_Langkah yang Dilakukan_
A) Sebutkan setiap tanggal lengkap (tanggal, bulan, dan tahun) yang tercantum dalam teks tentang para misionaris dan Perang Banjar. Tulis tiap tanggal satu kali saja.
B) Tuliskan lanjutan teks tentang para misionaris dan Perang Banjar, dimulai setelah kalimat terakhirnya.

#### Halaman

Kelompok ini berencana membunuh para Misionaris pada tanggal 1 Mei 1859.[8]
Setelah menerima
informasi tersebut, Beyer segera menulis surat untuk Misionaris Rott dan
Misionaris lain yang berada di Tanggohan. Tetapi Rott berpikir bahwa hal
tersebut hanya upaya untuk menakut-nakuti mereka saja. Rott, istri dan anaknya serta Wiegand bersama
istri dan anaknya akan tetap tinggal di Tanggohan dan tidak pergi ke Pulau
Petak.[9]
Seseorang yang bernama
Theodore, saudara laki-laki Titus datang dengan gemetar menemui Beyer dan
mengatakan bahwa para Misionaris sedang dalam bahaya. Menurut informasi dari
Theodore, orang-orang utusan Pangeran Hidayatullah telah tiba di Pulau Petak
pada tanggal 28 April 1859 dan telah sepakat untuk membunuh para Misionaris
pada hari Minggu, tanggal 1 Mei 1859. Hal yang sama juga akan dilakukan di
Kahayan, Tanggohan dan semua pos dimana orang-orang Eropa berada, setelah itu
Banjar menjadi sasaran utama mereka.[10]
Setelah mendengar
berita tersebut, Misionaris Beyer segera berkemas untuk kebutuhan pelayanan dan
kebutuhan makan selama 1 bulan serta barang-barang kebutuhan lainnya. Ia
dibantu istrinya yang masih lemah karena baru melahirkan tiga minggu sebelumnya. Keesokaan harinya, tanggal 30 April 1859,
mereka siap berangkat ke Bethabara. Tetapi sebelum mereka berangkat, seorang
murid yang bernama Djakat datang ke kediaman Beyer. Djakat diutus ayahnya untuk
memberi tahu Misionaris Beyer agar tidak terburu-buru pergi ke Bethabara,
karena hampir seluruh wilayah Kapuas telah diduduki pasukan Perang Banjar serta
mereka mengancam akan membunuh para Misionaris jika melarikan diri. Misionaris Beyer
bersama keluarganya pergi ke Bethabara di tengah terik matahari. Ketika ia
sampai di Bethabara, ia berjumpa dengan Misionaris Zimmer dan istrinya yang
telah melarikan diri dari Palangau (Palingkau) dan tinggal di rumah Van Hõfen .

########
#### Daftar Data

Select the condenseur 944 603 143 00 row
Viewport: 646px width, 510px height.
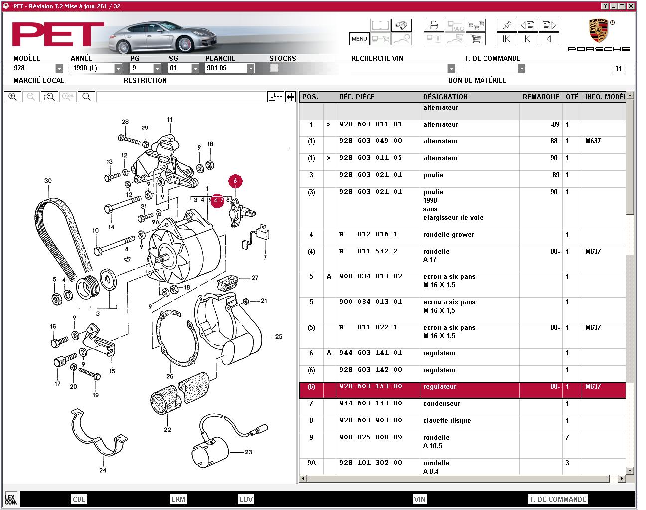click(462, 408)
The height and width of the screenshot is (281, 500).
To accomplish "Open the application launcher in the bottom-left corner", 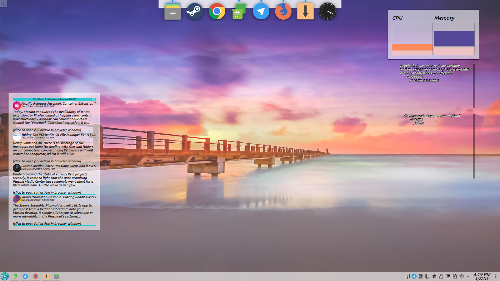I will pyautogui.click(x=5, y=276).
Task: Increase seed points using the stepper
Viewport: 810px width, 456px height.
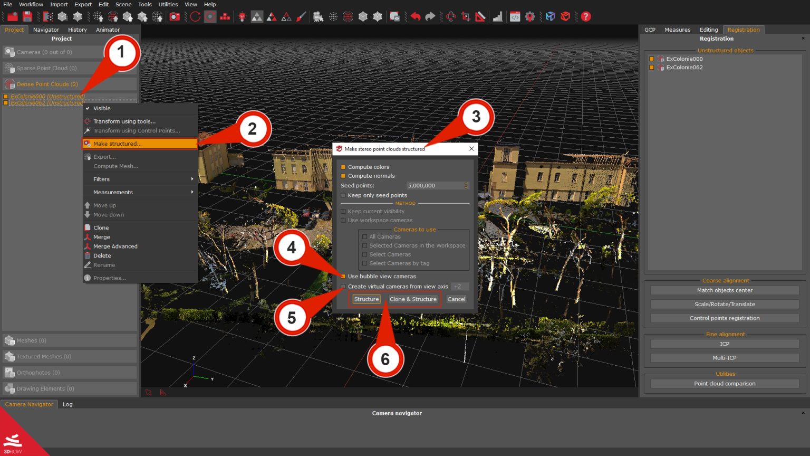Action: (x=465, y=184)
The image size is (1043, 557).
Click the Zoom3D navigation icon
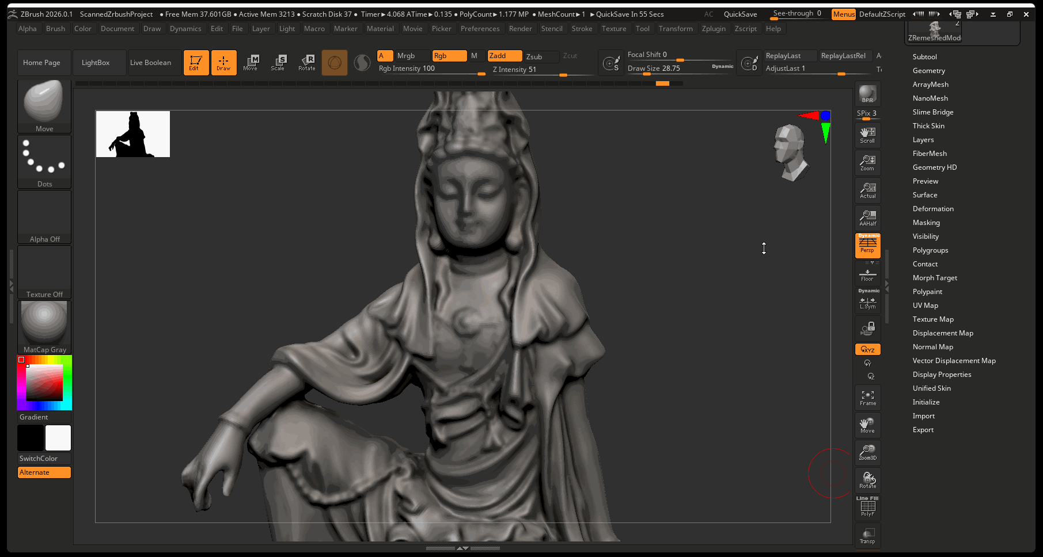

########

_Kunci Jawaban_
A) 28 April 1859, 30 April 1859, 1 Mei 1859

B)
Rumah Van Hõfen dijaga oleh para Pandeling
yang bersenjata.[11]
Minggu, tanggal 1 Mei
1859, Beyer bersama Misionaris yang lain pergi beribadah ke Gereja dengan
membawa senjata. Bapak Huju, seorang pedagang Cina yang tinggal di Palingkau
memperingatkan mereka, agar tidak pergi ke Gereja. Menurut bapak Huju, pasukan
Perang Banjar benar-benar berencana membunuh para Misionaris. Kendatipun
rencana tersebut gagal dilakukan pada tanggal 1 Mei 1859, namun komplotan Dayak
yang mendukung pasukan Perang Banjar akan menunaikan rencana mereka dihari-hari
selanjutnya. Meski pun telah diperingatkan, Beyer bersama Misionaris yang lain
tetap beribadah di Gereja. Misionaris Van Hõfen berkhotbah dari kitab Mazmur.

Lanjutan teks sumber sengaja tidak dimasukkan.